Nous nous sommes posé plusieurs fois la question, aux Jours, depuis le début de cette obsession consacrée à l’effondrement de notre monde : pourquoi n’y a-t-il pas une chanson bien larmoyante pour culpabiliser la planète entière sur la catastrophe climatique dans laquelle nous sommes tous embarqués ? Une chanson qui réunirait toutes les stars du moment, Rihanna et Beyoncé bras dessus bras dessous devant un gros micro pour un couplet, avant qu’Ed Sheeran ne vienne chanter le refrain avec Drake et Kanye West aux chœurs, le tout sur une instru de David Guetta. C’est vrai, ça : où sont passés les tubes qui ont mouillé les yeux des années 1980, quand s’étaient enchaînés Do They Know It’s Christmas ? (1984), pour aider l’Éthiopie empêtrée dans une famine interminable, puis Éthiopie des Chanteurs sans frontières en France, sur le même sujet. Peu après, c’était We Are The World, vendu à plus de 20 millions d’exemplaires pour aider l’Afrique en général, parce qu’on ne va pas réunir Michael Jackson, Bruce Springsteen, Quincy Jones, Cyndi Lauper, Bob Dylan et Tina Turner pour un seul pays non plus.
Les charity singles, comme on appelle ces réunions à but humanitaire, existent encore, mais ne concernent pas les questions environnementales, pourtant plus urgentes que jamais. Le sujet est-il pour autant absent de la musique ? Non, mais cela se passe loin des lumières clinquantes. Il n’y a qu’à s’arrêter deux minutes sur les sorties de ces derniers mois.

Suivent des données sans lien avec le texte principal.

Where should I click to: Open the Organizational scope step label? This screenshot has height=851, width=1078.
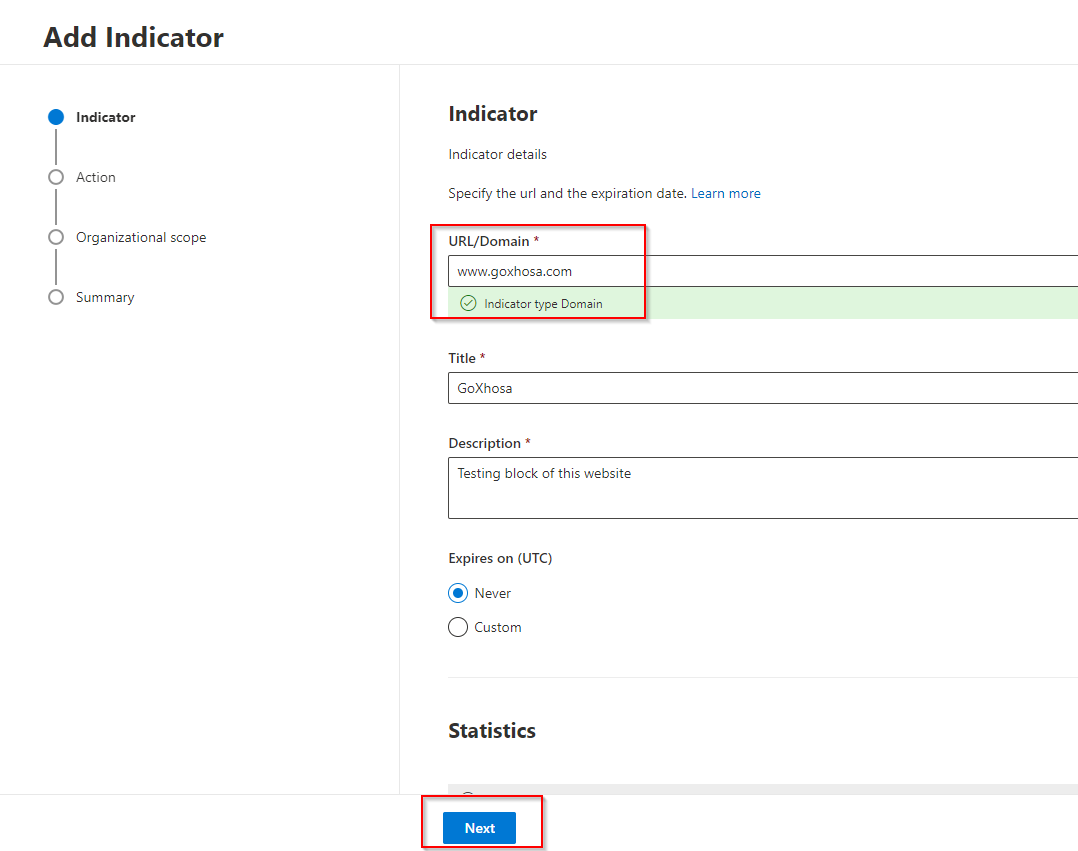[141, 237]
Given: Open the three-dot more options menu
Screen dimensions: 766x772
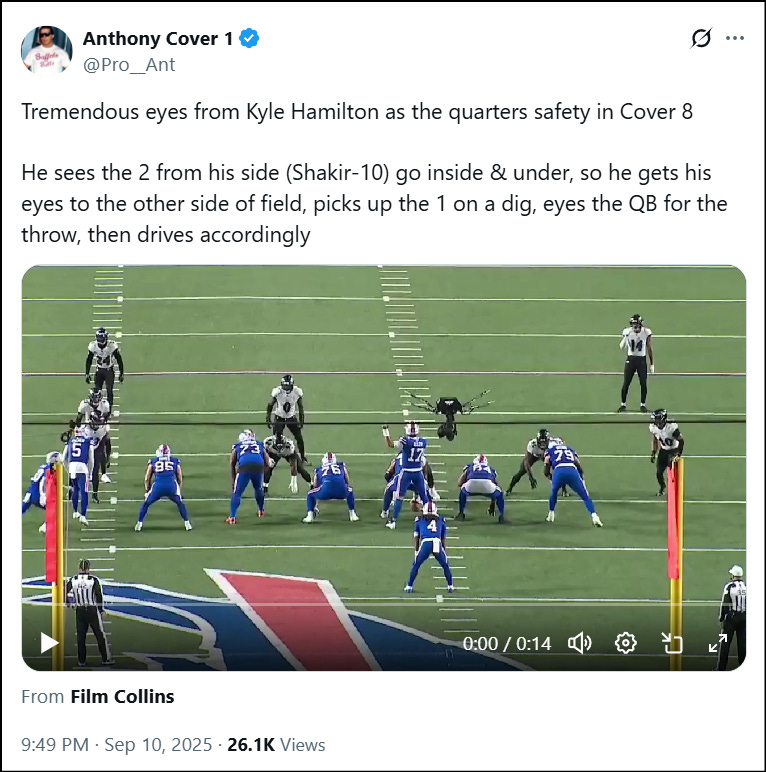Looking at the screenshot, I should click(735, 38).
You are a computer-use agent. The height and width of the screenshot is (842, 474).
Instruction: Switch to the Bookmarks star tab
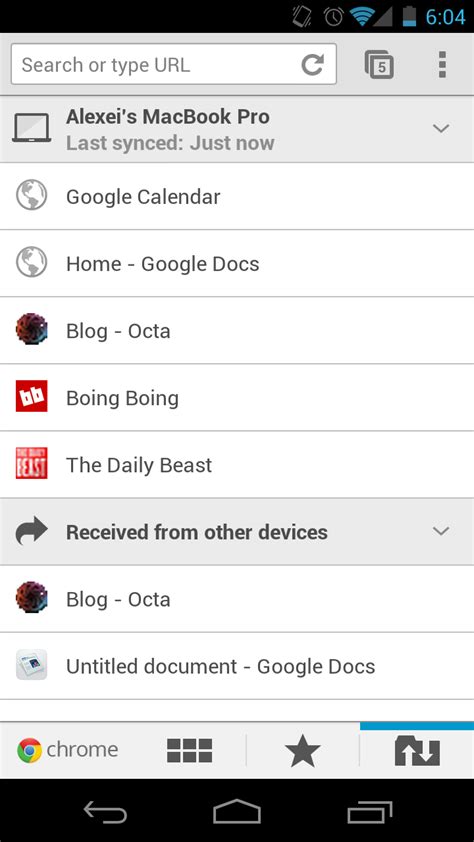[303, 751]
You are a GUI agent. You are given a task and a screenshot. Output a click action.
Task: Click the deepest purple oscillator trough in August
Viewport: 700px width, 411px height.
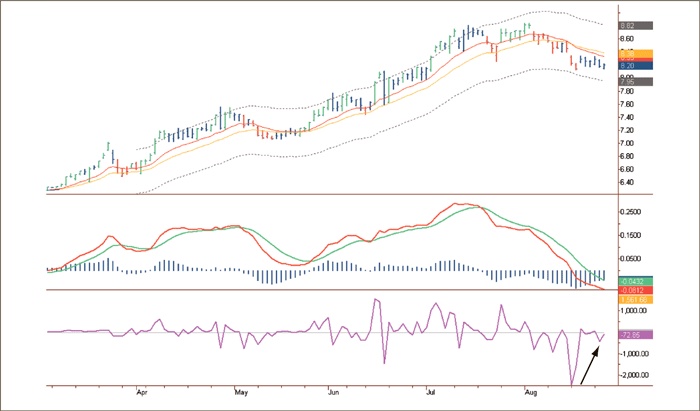(571, 385)
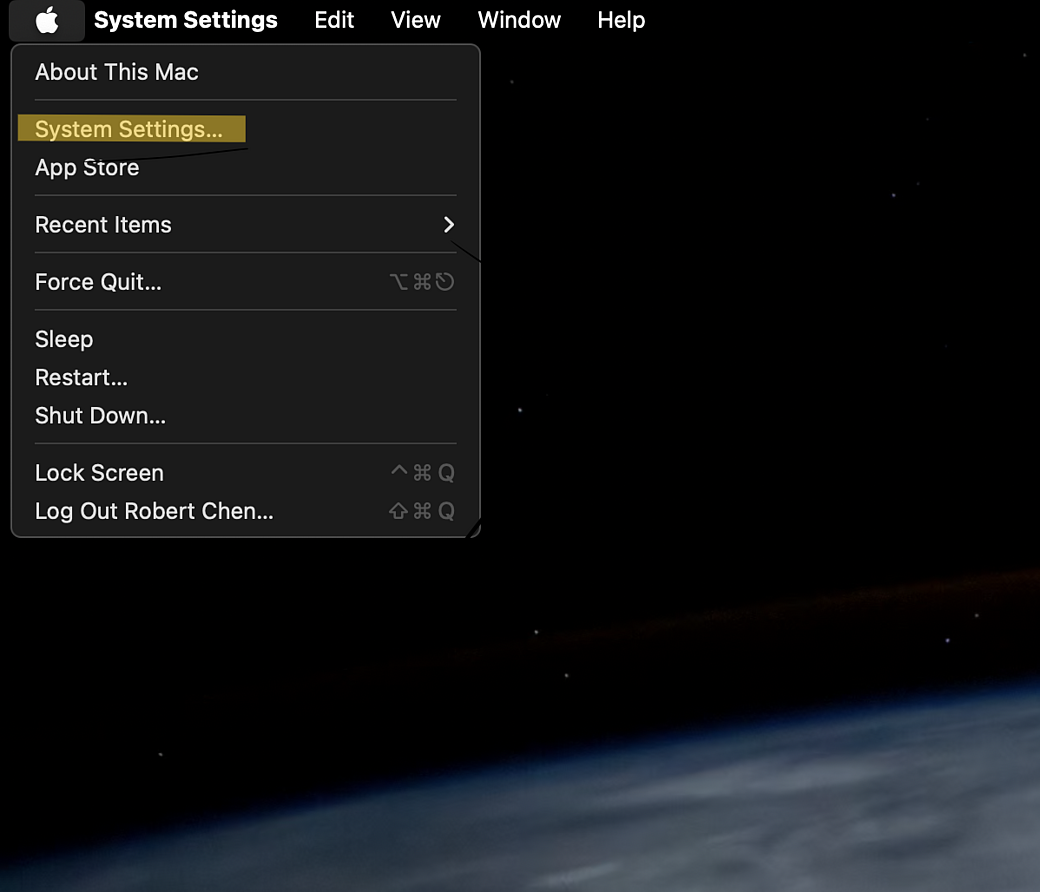Log out Robert Chen
Viewport: 1040px width, 892px height.
pyautogui.click(x=154, y=510)
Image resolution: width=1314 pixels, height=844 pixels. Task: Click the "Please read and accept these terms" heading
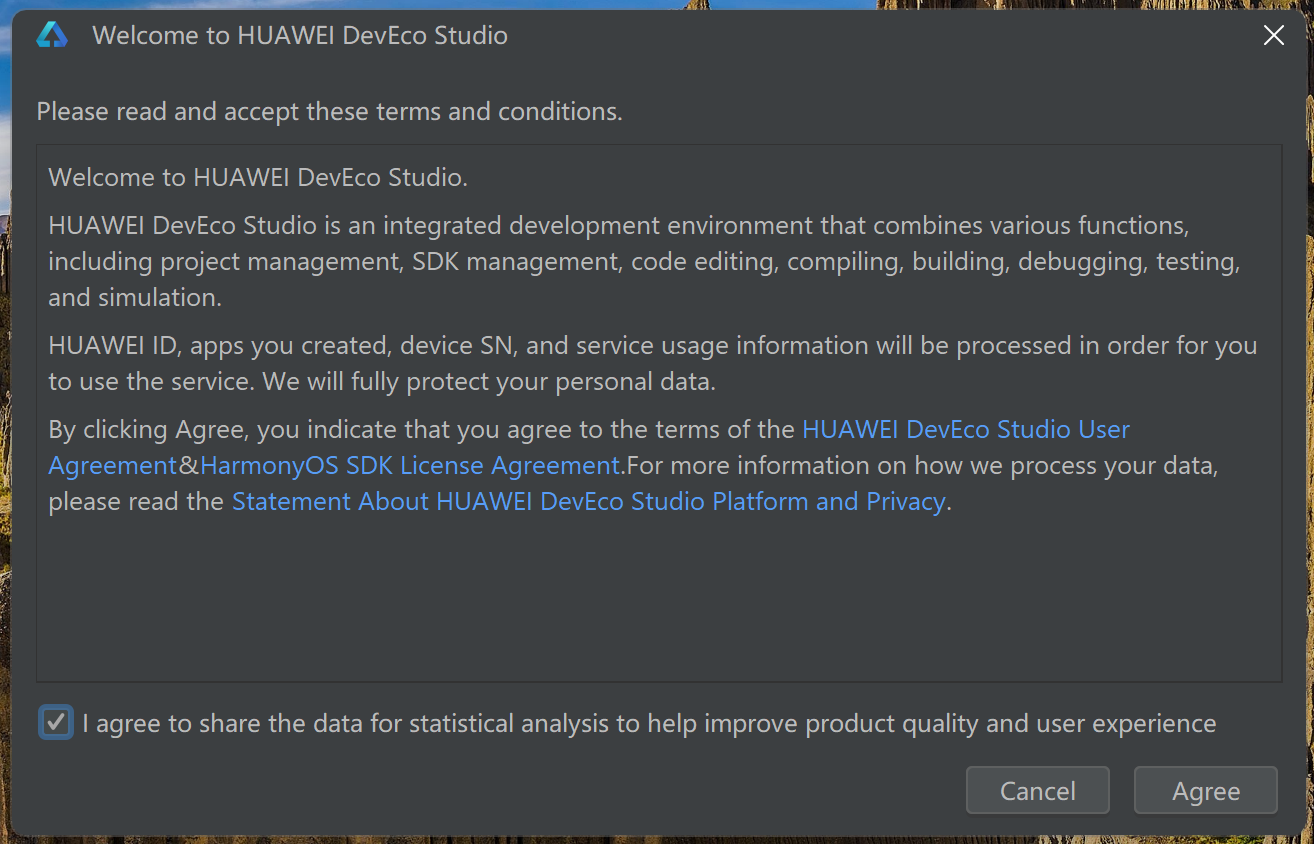[329, 111]
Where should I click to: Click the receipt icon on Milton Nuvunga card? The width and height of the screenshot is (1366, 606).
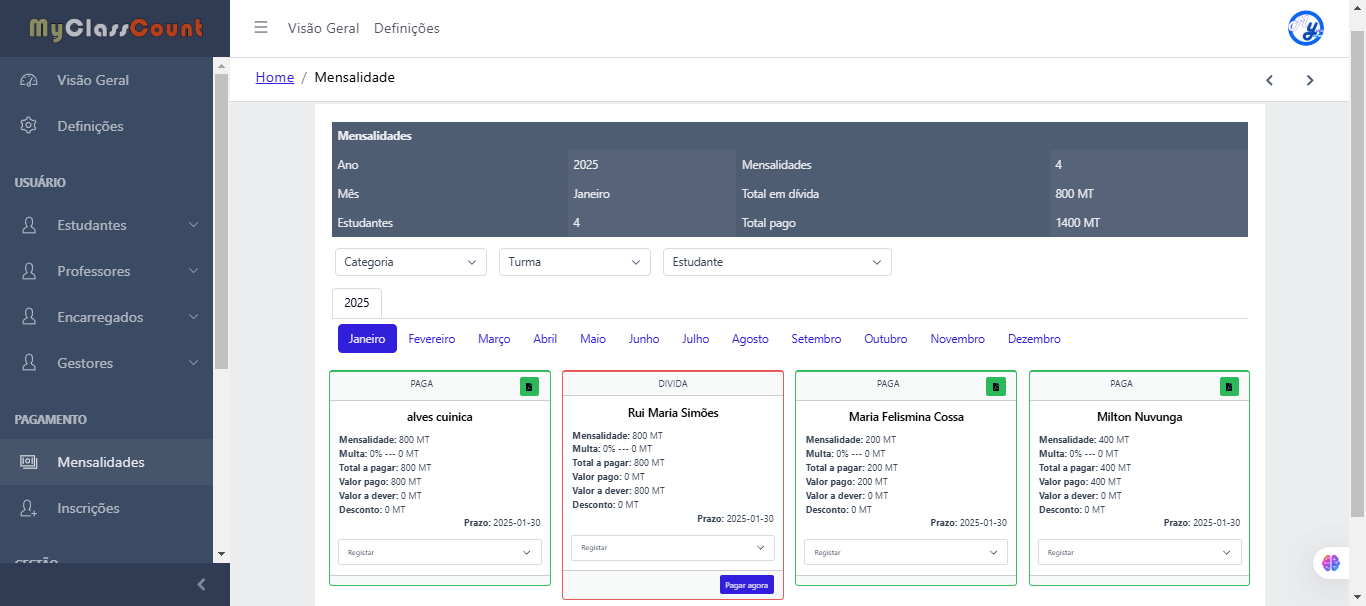pos(1229,386)
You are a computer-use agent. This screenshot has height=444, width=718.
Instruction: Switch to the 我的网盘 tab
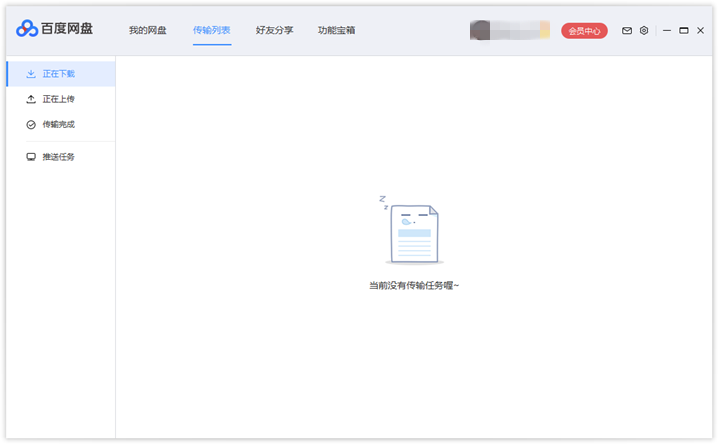(148, 30)
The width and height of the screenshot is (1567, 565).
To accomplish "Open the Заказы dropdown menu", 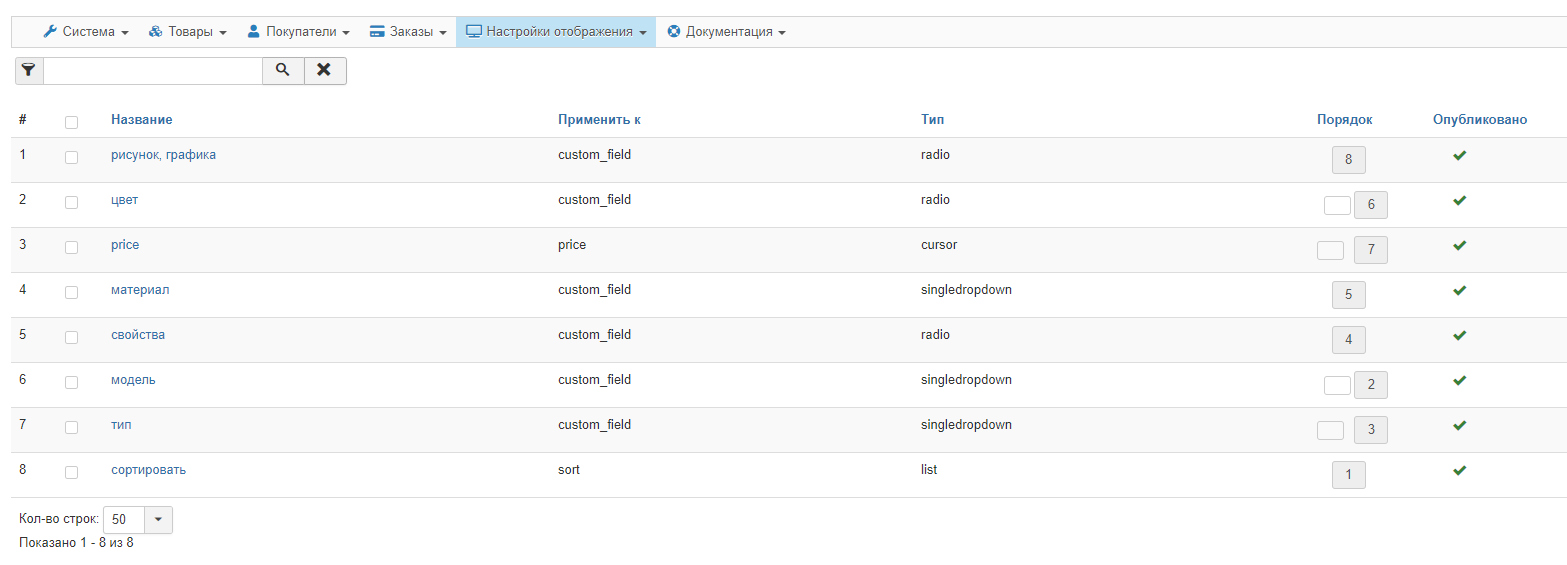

Titanic Rising, le nouveau disque de pop enveloppante de Weyes Blood, alias la trentenaire américaine Natalie Mering, s’y attaque via une métaphore générationnelle, le « symbole du Titanic qui a sombré après une collision avec un iceberg, alors que c’est la fonte de ce même iceberg qui fait sombrer la civilisation aujourd’hui ». Suivra bientôt Miss_Anthrop0cene, le retour annoncé de l’electro-pop de Grimes, « un album-concept sur une déesse anthropomorphe du changement climatique » où « chaque chanson décrira une incarnation différente de l’extinction humaine ». Ça promet.
Je pourrais en citer encore des tonneaux dans le genre ces dernières années : 4 Degrees de Anohni, l’album Plastic Anniversary du duo électronique Matmos (avec son édition spéciale fabriquée en bouteilles recyclées au profit d’une ONG qui nettoie les océans), le plus grand public Time Is Up de Poppy… Toutes ces chansons ont pour point commun un cynisme désespéré face à la catastrophe que l’on sait désormais inéluctable.